Hilfe kommt vor allem international. Die US-Küstenwache fliegt mit Hubschraubern Rettungseinsätze. Auch das Militär ist vor Ort und hilft. Menschen wurden mit Fähren in die Hauptstadt Nassau oder anderswohin in Sicherheit gebracht. Auch private Organisationen haben Boote und Kleinflugzeuge geschickt. Viele wollen weg. Doch sie können nicht. Große Flugzeuge können wegen der Schäden und Überschwemmungen nicht landen.
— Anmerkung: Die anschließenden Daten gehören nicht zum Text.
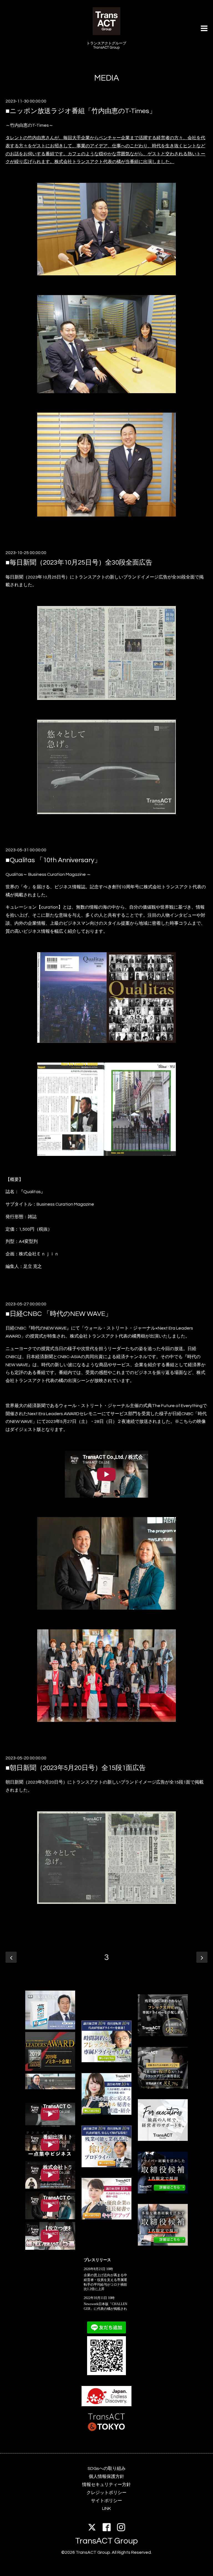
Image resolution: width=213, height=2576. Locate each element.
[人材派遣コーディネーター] (163, 2244)
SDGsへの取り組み (107, 2468)
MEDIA (106, 78)
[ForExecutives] (163, 2139)
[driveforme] (106, 2061)
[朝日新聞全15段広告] (106, 1902)
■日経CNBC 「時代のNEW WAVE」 (59, 1313)
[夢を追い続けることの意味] (50, 2028)
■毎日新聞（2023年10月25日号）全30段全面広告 (79, 562)
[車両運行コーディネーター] (163, 2192)
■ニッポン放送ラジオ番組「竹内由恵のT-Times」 (81, 111)
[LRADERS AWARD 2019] (50, 2069)
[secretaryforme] (106, 2113)
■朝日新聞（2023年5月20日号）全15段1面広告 (76, 1767)
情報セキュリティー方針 (106, 2484)
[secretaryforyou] (106, 2218)
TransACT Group (106, 2541)
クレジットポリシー (106, 2492)
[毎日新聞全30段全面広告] (106, 698)
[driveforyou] (106, 2166)
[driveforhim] (50, 2088)
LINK (106, 2508)
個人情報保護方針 (106, 2476)
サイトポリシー (106, 2500)
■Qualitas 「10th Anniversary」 (53, 860)
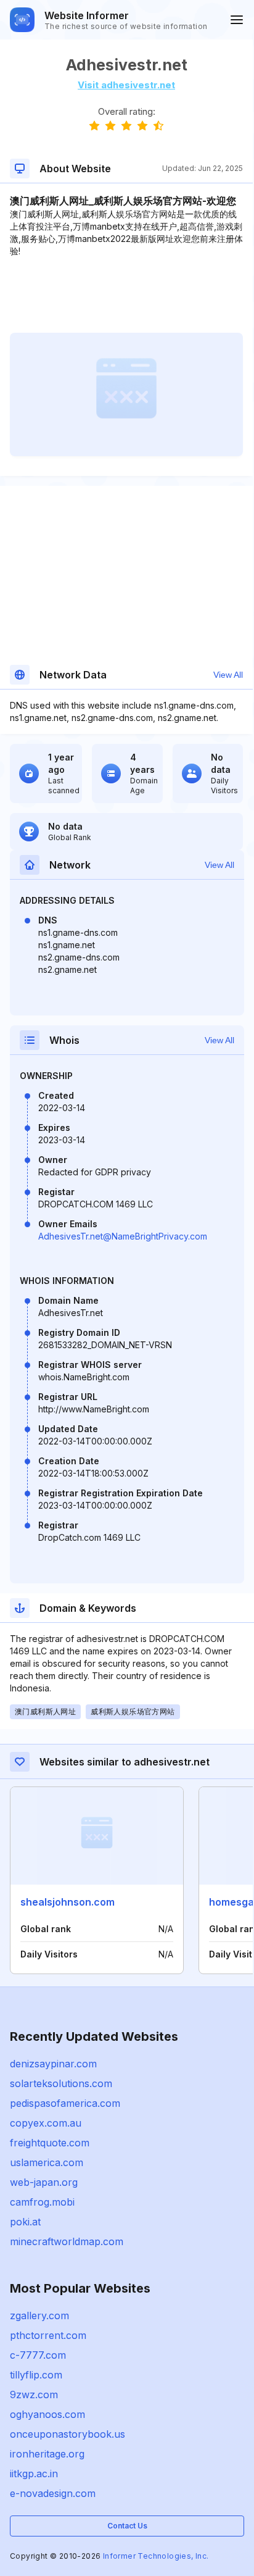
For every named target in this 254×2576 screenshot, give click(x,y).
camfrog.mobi (42, 2202)
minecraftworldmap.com (66, 2241)
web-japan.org (44, 2182)
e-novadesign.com (53, 2493)
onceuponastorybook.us (67, 2434)
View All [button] (228, 675)
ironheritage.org (47, 2454)
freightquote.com (49, 2142)
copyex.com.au (45, 2123)
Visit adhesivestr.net (126, 85)
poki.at (25, 2221)
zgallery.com (39, 2315)
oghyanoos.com (47, 2414)
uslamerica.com (46, 2162)
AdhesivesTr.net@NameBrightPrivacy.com (122, 1236)
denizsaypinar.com (53, 2063)
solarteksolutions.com (61, 2083)
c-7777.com (38, 2355)
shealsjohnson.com (67, 1902)
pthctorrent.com (48, 2335)
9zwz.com (34, 2394)
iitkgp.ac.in (34, 2473)
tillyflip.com (36, 2375)
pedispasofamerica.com (65, 2103)
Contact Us (127, 2525)
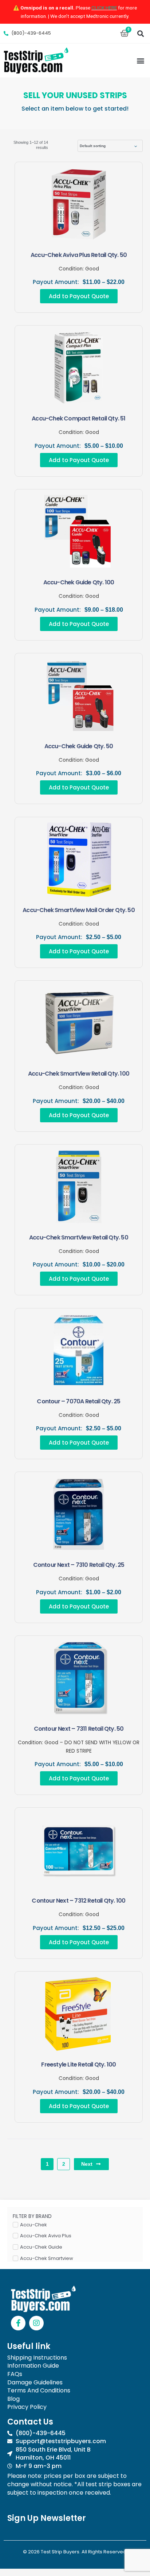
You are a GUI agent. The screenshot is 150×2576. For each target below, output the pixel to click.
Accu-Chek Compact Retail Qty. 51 (78, 418)
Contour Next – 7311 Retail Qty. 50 (79, 1729)
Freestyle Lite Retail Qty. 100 (78, 2064)
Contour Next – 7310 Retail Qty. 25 (79, 1565)
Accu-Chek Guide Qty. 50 (78, 746)
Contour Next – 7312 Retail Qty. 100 (78, 1900)
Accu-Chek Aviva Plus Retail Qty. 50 (79, 255)
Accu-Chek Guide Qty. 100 (78, 582)
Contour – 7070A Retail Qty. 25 (78, 1401)
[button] (140, 33)
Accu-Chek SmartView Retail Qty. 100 (78, 1073)
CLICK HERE (104, 8)
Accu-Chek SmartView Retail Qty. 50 (78, 1237)
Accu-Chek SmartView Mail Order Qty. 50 (79, 910)
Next (86, 2164)
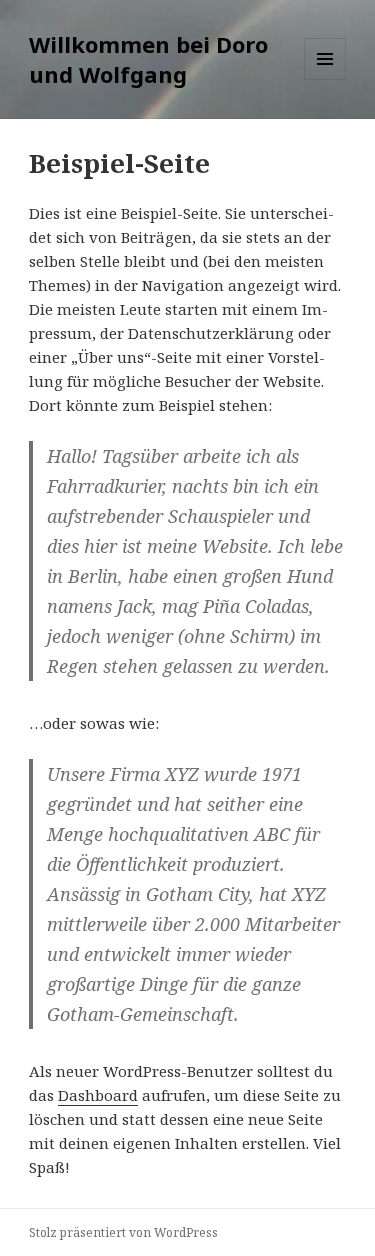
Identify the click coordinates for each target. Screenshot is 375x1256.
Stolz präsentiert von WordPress (123, 1232)
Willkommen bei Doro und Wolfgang (148, 59)
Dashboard (98, 1095)
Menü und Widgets (325, 79)
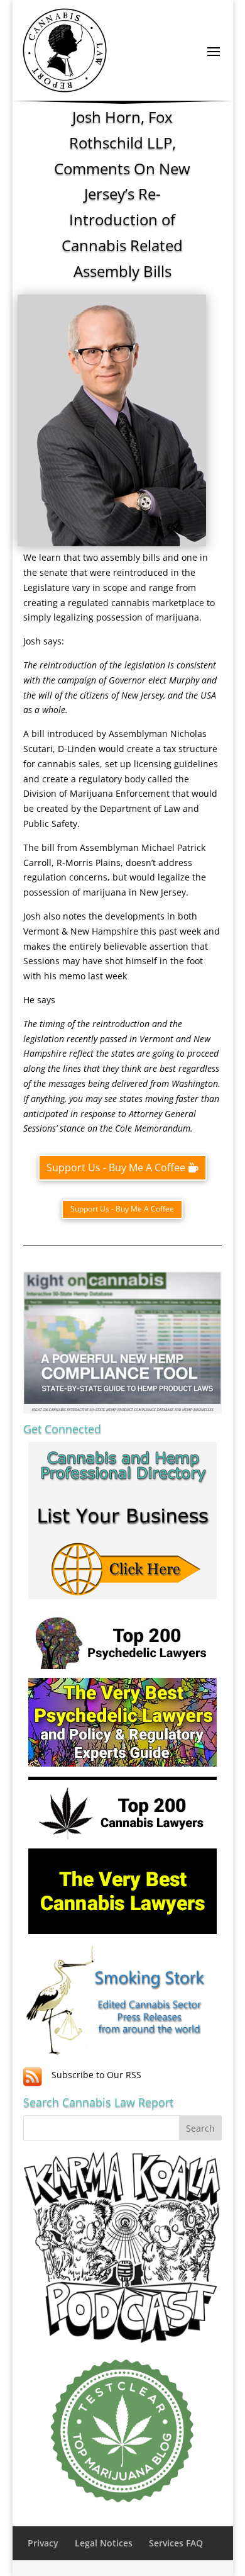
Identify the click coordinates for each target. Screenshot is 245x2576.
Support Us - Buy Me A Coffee (115, 1167)
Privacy (43, 2543)
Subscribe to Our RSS (96, 2075)
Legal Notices (104, 2543)
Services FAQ (176, 2543)
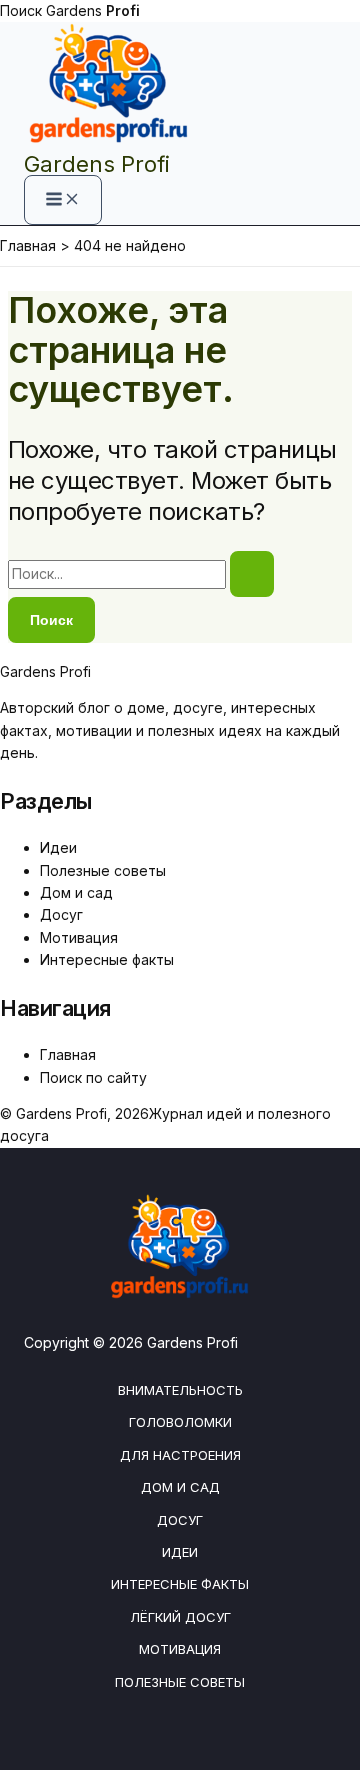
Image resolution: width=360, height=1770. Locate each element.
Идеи (58, 847)
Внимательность (180, 1390)
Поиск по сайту (93, 1077)
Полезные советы (103, 870)
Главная (68, 1054)
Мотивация (79, 937)
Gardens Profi (97, 164)
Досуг (61, 914)
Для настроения (180, 1455)
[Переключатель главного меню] (63, 200)
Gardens (93, 10)
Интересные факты (107, 959)
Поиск (21, 10)
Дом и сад (76, 892)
Auf den kleinen ist nur Platz für eine Handvoll der Hundert Wartenden.

Die Menschen auf den Bahamas sind auch wütend. Dem „Guardian“ sagte eine Anwohnerin: „Was wir Mutter Erde antun und wie es in Gegenden wie hier auf uns zurückfällt… Ich fasse es nicht. Mein Herz ist gebrochen. Ich bin geschockt." Und weiter: „Wir sind die größten Opfer des Klimawandels.“ Die Bahamas liegen nur knapp über dem Meeresspiegel. Je weiter dieser steigt, desto mehr verschwindet von ihnen. Und dann kommen noch Stürme wie Dorian hinzu, die jedes Jahr schlimmer werden.

Andere warten am Flughafen.
Andere warten am Flughafen.
© REUTERS

Aufräumarbeiten erledigten die Leute selbst, soweit sie können

Mit den Schäden fühlen sich die Bewohner alleingelassen. Sie werfen der Regierung vor, nicht genug zu tun – vor allem nicht schnell genug. Aufräumarbeiten erledigten die Leute selbst, soweit sie können. Sie beseitigen die Überreste ihrer Häuser und versuchen zu retten, was geht: Habseligkeiten wie Menschen. Ein Freiwilligenhelfer erzählte der „New York Times“, die Feuerwehr sei an seinem Team einfach vorbeifahren, als sie versucht hatten, gestrandete Menschen von den Dächern überfluteter Häuser zu retten. „Sie sagten, sie könnten nichts tun. Wir fragten, was meint ihr, ihr könnt nicht helfen? Ihr solltet die Ersten vor Ort sein!“ Doch auch die Sorge wächst vor dem, was noch kommt. Auf lange Zeit wird einem Teil der Bevölkerung die Lebensgrundlage fehlen. Der Tourismus ist auf dem vergleichsweise reichen Inselstaat die Haupteinnahmequelle.

Die große Zahl der Vermissten schürt auf den Inseln die Angst vor Krankheiten. Wie so oft, wenn Strom und Trinkwasser fehlen und die medizinische Versorgung nicht gewährleistet ist. „Da treiben Leichen im Wasser. Die Leute fangen schon an, krank zu werden“, erklärt ein Anwohner dem „Guardian“. „Es wird hier bald ziemlich verrückt werden.“ Als wären die letzten Tage nicht schlimm genug gewesen.